五分钟后,年轻的咒术师们围坐在灯下,都聚精会神地听熊猫说话。
“……然后,就到了挑战熊猫推理的、不可思议的环节。”熊猫用探索发现频道般的深沉语气对大家讲解道,爪子尖点着手机屏幕上两张模糊的画面截屏,“到今天晚上为止,小觉还是带着这个发饰。可连熊猫都发现了的‘定情信物’,某人却没发现,这根本是不可能的吧!”

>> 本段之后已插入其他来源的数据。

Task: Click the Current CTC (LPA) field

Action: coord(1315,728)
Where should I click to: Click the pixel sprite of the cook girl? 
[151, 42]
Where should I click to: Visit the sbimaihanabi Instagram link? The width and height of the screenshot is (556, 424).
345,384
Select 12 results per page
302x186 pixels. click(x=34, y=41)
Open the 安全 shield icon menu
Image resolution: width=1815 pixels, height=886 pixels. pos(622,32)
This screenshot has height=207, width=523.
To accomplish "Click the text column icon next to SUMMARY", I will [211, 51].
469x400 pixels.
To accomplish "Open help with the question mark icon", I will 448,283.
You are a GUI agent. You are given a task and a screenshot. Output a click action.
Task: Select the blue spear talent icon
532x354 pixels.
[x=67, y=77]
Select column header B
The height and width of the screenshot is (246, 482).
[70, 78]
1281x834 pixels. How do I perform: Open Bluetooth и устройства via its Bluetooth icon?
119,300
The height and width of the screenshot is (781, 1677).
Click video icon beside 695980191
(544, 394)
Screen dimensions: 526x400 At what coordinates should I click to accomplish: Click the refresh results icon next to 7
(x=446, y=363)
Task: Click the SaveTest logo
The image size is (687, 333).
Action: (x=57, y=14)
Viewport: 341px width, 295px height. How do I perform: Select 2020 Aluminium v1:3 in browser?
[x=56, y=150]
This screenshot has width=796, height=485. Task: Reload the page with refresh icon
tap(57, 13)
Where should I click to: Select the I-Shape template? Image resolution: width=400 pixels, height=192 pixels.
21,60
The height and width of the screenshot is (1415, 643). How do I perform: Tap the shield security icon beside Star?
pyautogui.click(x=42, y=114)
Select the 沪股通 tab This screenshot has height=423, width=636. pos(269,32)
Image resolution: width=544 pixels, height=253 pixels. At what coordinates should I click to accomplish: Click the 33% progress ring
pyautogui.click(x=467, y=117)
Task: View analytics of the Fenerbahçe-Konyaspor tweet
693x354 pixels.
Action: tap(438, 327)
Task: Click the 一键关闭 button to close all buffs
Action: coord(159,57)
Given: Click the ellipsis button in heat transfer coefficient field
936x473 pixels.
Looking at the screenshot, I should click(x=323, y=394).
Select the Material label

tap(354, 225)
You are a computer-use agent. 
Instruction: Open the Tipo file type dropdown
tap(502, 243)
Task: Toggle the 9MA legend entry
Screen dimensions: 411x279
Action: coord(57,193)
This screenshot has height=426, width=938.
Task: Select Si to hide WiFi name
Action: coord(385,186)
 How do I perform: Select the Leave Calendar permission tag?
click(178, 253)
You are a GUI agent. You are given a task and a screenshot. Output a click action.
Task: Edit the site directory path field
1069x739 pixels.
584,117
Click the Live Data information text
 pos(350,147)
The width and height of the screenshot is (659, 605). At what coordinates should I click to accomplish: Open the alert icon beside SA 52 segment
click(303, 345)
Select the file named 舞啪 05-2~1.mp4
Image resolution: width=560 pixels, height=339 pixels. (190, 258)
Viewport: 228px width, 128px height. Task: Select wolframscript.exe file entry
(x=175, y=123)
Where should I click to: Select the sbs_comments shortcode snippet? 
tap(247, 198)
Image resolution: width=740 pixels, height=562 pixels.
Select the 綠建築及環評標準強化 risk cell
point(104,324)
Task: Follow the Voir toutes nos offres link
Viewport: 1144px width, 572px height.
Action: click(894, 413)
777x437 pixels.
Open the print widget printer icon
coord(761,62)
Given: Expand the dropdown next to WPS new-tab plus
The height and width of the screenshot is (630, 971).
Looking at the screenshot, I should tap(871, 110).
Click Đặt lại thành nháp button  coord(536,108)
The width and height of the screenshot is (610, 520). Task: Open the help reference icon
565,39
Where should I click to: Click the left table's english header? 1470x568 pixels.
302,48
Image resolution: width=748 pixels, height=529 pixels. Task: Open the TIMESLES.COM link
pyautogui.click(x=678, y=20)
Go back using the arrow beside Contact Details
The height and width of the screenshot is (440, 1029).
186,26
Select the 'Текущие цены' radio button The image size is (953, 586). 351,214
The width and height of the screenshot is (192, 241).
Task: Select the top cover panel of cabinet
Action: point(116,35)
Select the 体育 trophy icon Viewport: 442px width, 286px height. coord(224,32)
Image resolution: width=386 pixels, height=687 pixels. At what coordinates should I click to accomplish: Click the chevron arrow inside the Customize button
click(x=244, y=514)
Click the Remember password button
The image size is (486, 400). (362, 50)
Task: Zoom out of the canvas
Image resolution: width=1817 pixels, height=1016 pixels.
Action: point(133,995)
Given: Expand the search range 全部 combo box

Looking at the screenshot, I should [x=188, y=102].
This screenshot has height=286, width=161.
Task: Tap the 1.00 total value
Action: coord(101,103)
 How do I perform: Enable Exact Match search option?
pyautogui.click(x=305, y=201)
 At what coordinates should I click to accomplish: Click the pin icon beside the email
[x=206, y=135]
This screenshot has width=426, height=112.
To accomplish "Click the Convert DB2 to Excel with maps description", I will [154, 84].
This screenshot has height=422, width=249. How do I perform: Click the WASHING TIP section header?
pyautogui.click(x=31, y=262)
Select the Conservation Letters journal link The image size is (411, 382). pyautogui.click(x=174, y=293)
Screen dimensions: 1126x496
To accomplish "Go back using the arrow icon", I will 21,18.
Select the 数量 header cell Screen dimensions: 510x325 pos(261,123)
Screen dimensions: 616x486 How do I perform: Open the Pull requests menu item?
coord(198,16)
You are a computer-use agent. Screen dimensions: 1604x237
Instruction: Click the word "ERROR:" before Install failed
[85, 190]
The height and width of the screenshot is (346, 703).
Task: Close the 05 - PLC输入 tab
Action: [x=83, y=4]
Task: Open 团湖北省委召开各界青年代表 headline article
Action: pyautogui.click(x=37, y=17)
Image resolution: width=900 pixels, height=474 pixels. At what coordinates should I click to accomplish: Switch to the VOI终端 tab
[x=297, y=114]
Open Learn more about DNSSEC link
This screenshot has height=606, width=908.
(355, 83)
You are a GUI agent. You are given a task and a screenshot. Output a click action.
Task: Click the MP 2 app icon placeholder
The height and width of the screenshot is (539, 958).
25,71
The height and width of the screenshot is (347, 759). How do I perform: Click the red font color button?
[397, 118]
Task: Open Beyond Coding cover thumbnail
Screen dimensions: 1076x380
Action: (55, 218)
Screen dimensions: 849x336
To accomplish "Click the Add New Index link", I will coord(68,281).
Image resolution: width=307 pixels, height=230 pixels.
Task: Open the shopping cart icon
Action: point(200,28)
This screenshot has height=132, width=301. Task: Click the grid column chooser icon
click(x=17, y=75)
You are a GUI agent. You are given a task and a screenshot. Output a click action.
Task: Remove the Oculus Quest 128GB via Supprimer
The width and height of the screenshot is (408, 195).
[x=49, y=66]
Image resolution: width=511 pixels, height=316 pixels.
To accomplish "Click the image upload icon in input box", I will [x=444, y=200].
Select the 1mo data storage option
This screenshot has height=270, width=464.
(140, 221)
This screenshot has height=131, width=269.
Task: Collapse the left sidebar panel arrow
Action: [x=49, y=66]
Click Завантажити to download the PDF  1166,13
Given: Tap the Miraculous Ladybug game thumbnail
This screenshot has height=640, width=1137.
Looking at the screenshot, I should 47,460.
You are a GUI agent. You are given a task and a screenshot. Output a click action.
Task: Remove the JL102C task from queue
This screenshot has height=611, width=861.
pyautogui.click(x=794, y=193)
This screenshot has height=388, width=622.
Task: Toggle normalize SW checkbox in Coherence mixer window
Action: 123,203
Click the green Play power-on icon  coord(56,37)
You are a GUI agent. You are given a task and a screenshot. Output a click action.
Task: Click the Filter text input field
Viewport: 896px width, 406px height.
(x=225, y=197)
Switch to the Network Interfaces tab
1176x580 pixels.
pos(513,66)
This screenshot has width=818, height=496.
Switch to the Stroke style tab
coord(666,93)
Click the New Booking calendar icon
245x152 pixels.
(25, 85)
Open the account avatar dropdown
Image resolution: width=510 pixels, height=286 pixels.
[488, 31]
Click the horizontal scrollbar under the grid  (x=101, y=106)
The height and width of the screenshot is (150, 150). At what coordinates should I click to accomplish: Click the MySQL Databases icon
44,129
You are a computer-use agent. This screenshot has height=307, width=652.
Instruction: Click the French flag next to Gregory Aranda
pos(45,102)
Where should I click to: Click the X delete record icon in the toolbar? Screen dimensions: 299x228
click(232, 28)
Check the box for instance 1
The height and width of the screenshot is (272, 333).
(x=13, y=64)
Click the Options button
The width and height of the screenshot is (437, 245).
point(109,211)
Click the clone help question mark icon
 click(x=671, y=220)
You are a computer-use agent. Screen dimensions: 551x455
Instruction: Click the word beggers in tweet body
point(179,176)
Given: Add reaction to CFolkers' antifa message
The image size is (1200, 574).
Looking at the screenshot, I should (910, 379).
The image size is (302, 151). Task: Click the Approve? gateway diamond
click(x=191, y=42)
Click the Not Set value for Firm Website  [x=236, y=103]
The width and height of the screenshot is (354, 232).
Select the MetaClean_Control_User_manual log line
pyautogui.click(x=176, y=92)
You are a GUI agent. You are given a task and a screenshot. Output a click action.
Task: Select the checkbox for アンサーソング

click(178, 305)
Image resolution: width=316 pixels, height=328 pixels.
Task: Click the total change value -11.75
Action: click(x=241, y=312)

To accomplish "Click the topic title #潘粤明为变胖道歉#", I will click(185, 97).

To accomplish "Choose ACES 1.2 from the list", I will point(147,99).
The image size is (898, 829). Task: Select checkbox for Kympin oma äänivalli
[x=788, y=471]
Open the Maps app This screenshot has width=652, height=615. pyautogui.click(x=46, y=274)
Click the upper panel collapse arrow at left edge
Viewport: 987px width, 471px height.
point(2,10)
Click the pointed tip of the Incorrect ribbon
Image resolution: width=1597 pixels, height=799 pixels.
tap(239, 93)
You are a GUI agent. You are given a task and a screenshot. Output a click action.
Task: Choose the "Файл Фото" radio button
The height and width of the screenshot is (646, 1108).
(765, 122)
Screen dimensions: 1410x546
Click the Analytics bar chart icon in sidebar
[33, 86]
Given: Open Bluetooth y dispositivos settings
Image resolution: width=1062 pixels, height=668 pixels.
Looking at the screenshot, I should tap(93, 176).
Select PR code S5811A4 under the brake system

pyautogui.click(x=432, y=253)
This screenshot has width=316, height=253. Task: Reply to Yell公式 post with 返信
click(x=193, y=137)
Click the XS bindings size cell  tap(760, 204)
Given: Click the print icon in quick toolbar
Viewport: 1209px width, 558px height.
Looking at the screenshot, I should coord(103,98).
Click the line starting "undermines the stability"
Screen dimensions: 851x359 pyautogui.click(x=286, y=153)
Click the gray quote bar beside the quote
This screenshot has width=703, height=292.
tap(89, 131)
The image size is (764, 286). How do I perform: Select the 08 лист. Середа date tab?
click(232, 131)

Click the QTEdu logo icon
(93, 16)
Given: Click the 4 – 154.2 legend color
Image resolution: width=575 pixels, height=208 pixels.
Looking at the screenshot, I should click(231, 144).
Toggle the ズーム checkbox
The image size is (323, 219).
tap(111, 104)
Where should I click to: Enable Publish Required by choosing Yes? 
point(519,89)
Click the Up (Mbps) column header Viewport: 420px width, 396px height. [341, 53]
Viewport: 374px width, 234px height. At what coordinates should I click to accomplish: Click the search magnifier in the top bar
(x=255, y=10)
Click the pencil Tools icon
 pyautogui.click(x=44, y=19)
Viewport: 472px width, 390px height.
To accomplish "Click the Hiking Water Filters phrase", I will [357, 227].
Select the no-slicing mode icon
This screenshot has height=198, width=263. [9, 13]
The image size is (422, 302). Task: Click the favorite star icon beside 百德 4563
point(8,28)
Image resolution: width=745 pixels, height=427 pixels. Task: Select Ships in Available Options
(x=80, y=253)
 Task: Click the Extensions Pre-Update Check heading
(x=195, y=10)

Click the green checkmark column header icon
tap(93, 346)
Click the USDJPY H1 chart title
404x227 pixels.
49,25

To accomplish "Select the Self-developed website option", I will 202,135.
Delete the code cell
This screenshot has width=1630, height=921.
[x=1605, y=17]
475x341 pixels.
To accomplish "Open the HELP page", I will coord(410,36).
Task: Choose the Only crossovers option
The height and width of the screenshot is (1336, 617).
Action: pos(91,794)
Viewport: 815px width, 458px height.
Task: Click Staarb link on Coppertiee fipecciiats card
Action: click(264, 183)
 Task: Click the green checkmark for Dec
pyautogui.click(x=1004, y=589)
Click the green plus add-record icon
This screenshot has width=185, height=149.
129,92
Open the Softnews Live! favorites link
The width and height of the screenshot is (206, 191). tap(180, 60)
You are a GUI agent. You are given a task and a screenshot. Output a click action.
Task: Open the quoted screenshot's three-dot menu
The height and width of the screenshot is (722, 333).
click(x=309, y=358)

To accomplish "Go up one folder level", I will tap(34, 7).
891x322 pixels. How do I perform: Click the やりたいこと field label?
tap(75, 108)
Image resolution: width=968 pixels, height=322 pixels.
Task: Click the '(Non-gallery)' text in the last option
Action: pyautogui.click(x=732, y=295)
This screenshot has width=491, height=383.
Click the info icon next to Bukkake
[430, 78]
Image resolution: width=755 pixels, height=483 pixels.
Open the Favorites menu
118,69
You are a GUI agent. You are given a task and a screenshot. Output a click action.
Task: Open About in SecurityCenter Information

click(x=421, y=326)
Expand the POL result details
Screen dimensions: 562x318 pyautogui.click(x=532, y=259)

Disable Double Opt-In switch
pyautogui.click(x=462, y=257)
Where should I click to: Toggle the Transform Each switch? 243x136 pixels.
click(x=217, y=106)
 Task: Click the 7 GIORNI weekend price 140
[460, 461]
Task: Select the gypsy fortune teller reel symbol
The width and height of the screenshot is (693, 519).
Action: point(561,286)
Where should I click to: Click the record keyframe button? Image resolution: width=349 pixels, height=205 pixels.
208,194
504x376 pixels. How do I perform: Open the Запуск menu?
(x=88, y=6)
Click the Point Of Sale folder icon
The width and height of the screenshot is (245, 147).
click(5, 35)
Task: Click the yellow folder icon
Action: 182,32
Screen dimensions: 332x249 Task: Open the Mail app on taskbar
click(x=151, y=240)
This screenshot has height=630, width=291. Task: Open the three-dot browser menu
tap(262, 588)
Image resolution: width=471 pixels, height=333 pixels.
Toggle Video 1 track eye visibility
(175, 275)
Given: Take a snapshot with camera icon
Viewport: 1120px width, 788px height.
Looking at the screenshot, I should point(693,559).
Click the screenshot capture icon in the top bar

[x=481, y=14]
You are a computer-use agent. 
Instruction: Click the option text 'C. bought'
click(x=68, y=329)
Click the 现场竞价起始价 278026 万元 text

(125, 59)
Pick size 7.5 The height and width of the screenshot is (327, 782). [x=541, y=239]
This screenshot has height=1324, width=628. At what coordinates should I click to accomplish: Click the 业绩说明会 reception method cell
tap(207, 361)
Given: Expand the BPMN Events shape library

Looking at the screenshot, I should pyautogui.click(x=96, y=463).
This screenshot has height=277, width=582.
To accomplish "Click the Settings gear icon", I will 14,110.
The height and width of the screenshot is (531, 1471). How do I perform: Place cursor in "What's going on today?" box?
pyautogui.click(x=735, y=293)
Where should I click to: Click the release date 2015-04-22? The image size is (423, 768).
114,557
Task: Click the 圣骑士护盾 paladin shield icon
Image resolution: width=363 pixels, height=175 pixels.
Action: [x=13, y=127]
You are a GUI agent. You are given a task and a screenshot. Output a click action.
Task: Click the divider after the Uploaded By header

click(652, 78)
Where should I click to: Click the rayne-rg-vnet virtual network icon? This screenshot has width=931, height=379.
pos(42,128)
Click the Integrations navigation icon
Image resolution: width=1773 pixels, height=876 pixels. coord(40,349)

“所以呢?”野蔷薇被搞糊涂了,“那你说的那个秘密男友到底是存在还是不存在啊?”
“三种可能性,”熊猫推了推不存在的眼镜,“第一,那个神秘男友就是悟,他们在小觉失踪期间一直有联系;第二,远山觉同学是个感情处理大师;第三,悟是个脾气非常好的男人。”
“.......”
房间里没人说话,然后真希把“无罪”的旗子拍到熊猫脸上:“熊猫的嫌疑洗清了,他什么都不知道。”
“这是什么意思!我的推理是完美的啊!”
***
“根据这份清单,还有一个人选了‘以上皆非’,”野蔷薇在熊猫的抗议声中低头研究起来,“是——虎杖?!你也知道什么吗?”
“没有啦。”虎杖抓了抓头发,“我是随便选的。”
“好可怕,这就是电波系的赌运吗?”
“不,熊猫认为这很可疑。”
“在‘可以提名任何人’的选项中,却选了‘以上皆非’,这不就和‘心中有想说却不能说的人选’一样吗?”
“不是啦,只是没有想到很合适的选项。”虎杖老实地说,“不过现在觉得,是五条老师的话也很合理——”
“你们是白痴吗?”有一个嘲讽的声音说,虎杖脸颊边咧开一张嘴和两只眼睛,妖异的眼球转动着斜睨了在场的青少年们一圈,“那两个是一对,这是只要有眼睛的人都能看出来的事吧?”
“宿傩居然是恋爱推理大师”,这件事过于震撼,盖过了“宿傩算不算有眼睛”的疑问。
“弱小的会被吃掉,强大的彼此交--媾,这是万物的生存法则。“诅咒之王侃侃而谈,“古往今来,皆是此理……”
“能让他闭嘴吗?我耳朵脏了。”野蔷薇面无表情地提议说。